© SANA / Reuters
Syrian President Bashar Assad believes that by passively supporting the al-Nusra Front and Islamic State terrorist groups, Turkey is playing a most destructive role in the Syrian crisis.
"Turkey is playing a most negative role in our crisis. That's related directly to [President Recep Tayyip] Erdogan himself and [Prime Minister Ahmet] Davutoglu, because they both reflect the real ideology that they carry in their hearts, which is the Muslim Brotherhood ideology," Assad said in an interview with the French newsmagazine Valeurs Actuelles on Thursday.
The Syrian leader emphasized that, compared to Saudi Arabia and Qatar, Ankara was playing the most dangerous role in general, by giving all possible assistance to the terrorists.
"Some countries support al-Nusra Front, which is al-Qaeda, some other countries support ISIL, while Turkey supports both and other groups at the same time.
They support them with, human resources.
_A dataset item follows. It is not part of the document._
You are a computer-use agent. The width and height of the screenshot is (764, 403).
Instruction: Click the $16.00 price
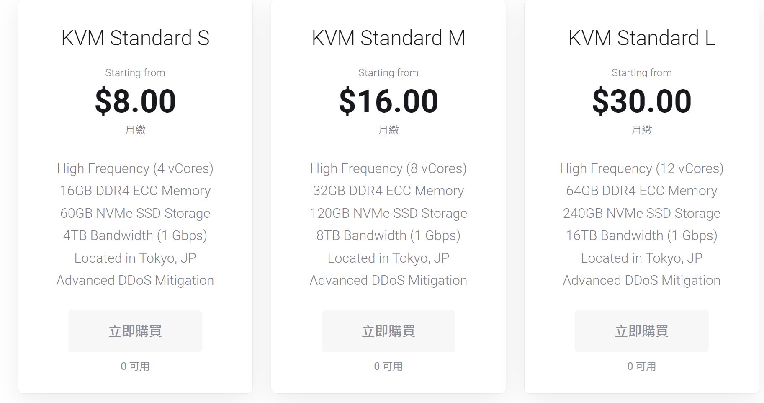coord(388,101)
They support them with money, logistics, armaments, surveillance, information, and even the maneuvers of their military through their borders during the fights in Syria.""Even the money that's being collected from the rest of the world passes through Turkey, and the oil that ISIL sells is through Turkey, so Turkey is playing the worst part of our crisis," Assad was quoted as saying by the Syrian news agency SANA.
Comment: In 1996 an Israeli think tank
published a paper titled "
A Clean Break: A New Strategy for Securing the Realm." In this paper the authors, which included Richard Perle (of
PNAC fame) and other staunch neoconservatives, advocated goals such as the destabilization of Syria through proxy warfare, and the removal of Saddam Hussein from power in Iraq, in order to create greater 'security' for Israel.
Earlier plans called for the use of Islamic fundamentalism to carry out this 'destabilization,' and established the rationale behind such a decision:
"[A] possibility, which could even be precipitated by [Islamic] fundamentalism, is what has late been fashionable to call 'Lebanonization.' Most of the states of the Middle East—Egypt is an obvious exception—are of recent and artificial construction and are vulnerable to such a process. If the central power is sufficiently weakened, there is no real civil society to hold the polity together, no real sense of common identity.... The state then disintegrates—as happened in Lebanon—into a chaos of squabbling, feuding, fighting sects, tribes, regions, and parties."
Given this context, and all that has played out on the world stage since, it is obvious that Turkey is playing a 'destructive role', but it is a role orchestrated by its stronger allies. What Turkey's goals are, in and of themselves, is a murky subject, but it looks like it's willing to remain the 'destabilization handmaiden' for some time to come. But, since Russia entered the picture, the situation is in a state of constant flux. It really seems that anything could happen.